O'Donnell, Hugh (1739–1814), priest, was born in Glenarm, Co. Antrim, eldest son of Roger O'Donnell (1707–94), farmer, and his wife Eleanor (née Magill) (1716–85). He was educated by his father and by a Franciscan friar at a hedge school before departing in 1760 for the Irish College at Salamanca in Spain, where he took holy orders. In 1768 he was appointed curate of Derryaghy, Belfast, to assist the aged and infirm Fr John Mullan. The penal laws being still in force, though beginning to relax, his first congregation allegedly met under an old thorn bush in what is still called Friar's Bush graveyard. He obtained a lease on premises in Mill St., where he established a mass house. It was cramped and the only entrance was through a narrow lane called ‘Squeeze-gut Entry’, but he was said to have been the first priest to perform his duties publicly in Belfast since the penal period began. On Fr Mullan's death (1772), he took over as parish priest and became a prominent figure in Belfast. A tolerant man, who at a local banquet proposed a toast to ‘religion without priestcraft’ (Owen, 118), he gave sermons preaching brotherly love and the uniting of all ‘true and faithful Irishmen, for the good of their king and country’ (Belfast News Letter, 19–22 Mar. 1782), and praised those presbyterians who had spoken out against the penal laws. These views found favour with the Belfast Volunteers, who on 30 May 1784 marched in full dress to the inaugural mass at St Mary's in Chapel (formerly Crooked) Lane and made a donation of £84 to the new church. The pulpit was presented by the Rev. William Bristow (qv), vicar of Belfast, and numerous other protestants also attended mass; the event made headlines in the national press. The Belfast News Letter (1 June 1784) said the Volunteers’ attendance symbolised the ‘patriotic union’ between the two faiths, and it denounced past administrations for their policy of using religious differences in Ireland to strengthen their position.

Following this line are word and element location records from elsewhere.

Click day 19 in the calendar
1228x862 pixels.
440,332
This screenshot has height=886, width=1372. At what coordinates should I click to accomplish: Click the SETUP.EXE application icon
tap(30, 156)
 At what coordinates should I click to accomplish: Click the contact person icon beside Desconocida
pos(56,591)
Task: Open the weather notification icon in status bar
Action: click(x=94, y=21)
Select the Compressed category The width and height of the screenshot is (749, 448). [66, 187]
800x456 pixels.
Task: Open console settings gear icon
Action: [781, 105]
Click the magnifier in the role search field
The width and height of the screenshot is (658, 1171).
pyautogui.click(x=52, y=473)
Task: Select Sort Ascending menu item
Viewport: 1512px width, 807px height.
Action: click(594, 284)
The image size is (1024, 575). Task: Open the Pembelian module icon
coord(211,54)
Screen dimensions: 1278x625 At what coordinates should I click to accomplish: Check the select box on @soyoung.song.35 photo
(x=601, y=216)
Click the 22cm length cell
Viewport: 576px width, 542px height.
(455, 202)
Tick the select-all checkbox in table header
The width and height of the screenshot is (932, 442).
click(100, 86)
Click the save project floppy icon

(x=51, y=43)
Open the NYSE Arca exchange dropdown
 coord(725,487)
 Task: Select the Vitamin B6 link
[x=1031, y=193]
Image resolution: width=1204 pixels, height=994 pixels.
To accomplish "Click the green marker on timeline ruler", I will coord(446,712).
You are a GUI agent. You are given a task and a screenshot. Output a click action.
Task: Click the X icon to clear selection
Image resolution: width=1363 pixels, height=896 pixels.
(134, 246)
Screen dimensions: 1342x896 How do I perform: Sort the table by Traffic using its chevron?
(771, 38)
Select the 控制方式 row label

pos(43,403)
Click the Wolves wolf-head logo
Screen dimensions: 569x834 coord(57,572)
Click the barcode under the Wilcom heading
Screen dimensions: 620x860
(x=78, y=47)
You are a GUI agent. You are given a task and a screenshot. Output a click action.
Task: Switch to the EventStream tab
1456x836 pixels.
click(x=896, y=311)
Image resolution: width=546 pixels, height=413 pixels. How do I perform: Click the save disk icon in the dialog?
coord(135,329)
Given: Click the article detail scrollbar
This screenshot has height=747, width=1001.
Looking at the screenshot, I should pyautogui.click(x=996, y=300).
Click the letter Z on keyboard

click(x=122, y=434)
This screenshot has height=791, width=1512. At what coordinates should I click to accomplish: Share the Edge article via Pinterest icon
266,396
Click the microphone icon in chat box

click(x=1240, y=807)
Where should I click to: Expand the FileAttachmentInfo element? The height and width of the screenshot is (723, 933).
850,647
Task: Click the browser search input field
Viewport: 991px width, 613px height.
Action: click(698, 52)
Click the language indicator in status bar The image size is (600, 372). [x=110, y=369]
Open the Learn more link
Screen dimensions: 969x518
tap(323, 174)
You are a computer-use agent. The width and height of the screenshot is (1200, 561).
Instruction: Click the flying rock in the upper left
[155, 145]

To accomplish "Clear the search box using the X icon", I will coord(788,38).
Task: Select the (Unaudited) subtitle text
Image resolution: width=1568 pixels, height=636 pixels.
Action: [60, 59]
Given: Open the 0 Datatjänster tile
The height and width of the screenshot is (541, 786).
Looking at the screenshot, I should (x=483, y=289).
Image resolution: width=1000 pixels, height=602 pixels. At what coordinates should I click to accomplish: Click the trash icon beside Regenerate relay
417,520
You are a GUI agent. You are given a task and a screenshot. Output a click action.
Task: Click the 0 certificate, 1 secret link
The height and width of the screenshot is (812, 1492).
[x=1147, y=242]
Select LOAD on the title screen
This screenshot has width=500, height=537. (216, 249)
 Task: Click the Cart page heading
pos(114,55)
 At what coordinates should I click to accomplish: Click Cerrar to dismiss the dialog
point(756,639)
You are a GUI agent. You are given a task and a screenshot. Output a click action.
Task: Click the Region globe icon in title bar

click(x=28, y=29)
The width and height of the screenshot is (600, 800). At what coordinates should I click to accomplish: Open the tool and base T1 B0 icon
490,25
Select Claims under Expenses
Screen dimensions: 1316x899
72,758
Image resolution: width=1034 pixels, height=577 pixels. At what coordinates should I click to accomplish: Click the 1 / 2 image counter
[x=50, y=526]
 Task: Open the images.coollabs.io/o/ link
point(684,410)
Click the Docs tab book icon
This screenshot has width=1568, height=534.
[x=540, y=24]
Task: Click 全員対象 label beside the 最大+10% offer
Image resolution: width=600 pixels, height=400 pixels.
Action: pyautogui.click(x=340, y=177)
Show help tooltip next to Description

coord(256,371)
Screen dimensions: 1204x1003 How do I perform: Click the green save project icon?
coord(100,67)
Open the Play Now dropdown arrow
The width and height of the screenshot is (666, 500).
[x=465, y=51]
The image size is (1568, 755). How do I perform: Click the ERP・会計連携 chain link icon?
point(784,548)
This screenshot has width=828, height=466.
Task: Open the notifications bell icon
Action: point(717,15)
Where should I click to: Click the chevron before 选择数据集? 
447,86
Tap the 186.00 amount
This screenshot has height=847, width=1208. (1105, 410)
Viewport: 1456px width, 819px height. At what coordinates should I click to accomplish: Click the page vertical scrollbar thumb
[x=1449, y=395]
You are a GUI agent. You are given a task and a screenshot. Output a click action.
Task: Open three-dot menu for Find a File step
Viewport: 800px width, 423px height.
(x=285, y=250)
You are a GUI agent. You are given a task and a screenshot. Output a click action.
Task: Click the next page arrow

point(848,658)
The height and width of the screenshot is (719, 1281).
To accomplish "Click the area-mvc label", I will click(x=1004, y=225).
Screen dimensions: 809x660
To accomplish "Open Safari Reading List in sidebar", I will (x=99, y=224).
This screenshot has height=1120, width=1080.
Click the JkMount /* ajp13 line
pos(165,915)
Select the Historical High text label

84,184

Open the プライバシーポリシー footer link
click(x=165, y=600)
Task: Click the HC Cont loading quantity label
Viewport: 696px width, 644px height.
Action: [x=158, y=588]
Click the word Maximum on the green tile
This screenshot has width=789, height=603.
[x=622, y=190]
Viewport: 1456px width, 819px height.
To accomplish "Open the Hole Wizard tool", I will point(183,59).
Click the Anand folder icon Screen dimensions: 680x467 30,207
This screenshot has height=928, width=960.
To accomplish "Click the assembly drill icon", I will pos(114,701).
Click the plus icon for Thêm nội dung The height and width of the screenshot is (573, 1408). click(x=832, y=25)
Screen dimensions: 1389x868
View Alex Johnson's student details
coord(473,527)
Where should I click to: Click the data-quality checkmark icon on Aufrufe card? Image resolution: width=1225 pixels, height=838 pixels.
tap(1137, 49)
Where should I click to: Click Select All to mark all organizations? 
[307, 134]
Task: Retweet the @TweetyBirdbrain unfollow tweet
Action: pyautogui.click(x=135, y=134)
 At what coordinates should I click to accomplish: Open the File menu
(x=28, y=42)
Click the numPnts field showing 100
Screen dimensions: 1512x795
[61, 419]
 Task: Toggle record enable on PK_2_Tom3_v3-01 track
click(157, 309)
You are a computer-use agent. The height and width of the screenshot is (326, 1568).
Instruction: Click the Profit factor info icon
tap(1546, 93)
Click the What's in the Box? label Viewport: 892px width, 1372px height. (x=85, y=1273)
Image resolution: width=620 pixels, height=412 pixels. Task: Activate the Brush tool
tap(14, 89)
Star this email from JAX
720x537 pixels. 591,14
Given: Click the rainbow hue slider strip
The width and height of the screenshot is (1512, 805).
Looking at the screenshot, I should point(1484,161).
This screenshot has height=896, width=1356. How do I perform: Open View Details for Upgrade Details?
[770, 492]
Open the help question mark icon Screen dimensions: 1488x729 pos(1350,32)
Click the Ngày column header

As chairman of a political meeting held by the catholics of Belfast in 1792, O'Donnell paid tribute to the reforming and non-sectarian ideals of the United Irishmen. However, he did not support its transformation to a revolutionary organisation and largely remained out of politics in the 1790s. During the years of violence, his parish church at Derryaghy was burned down (mass was celebrated in a barn for the next four years), as was the Rock chapel which was not replaced until 1829. A cultured man, O'Donnell was among the first members of the Belfast Society for Promoting Knowledge (later the Linen Hall library) and in 1795 was elected to its management committee. In 1809, while fund-raising for another church, he allegedly received a generous donation of £100 from Lord Castlereagh (qv). This church opened in Donegall St. in 1815.
O'Donnell died at his sister's home in Springbank, near Hannastown, on 1 January 1814, having resigned his parish in summer 1812. His body was removed to St Mary's and thence to Glenarm, where it was buried with his parents in the Church of Ireland graveyard, beside the ruins of a Franciscan friary.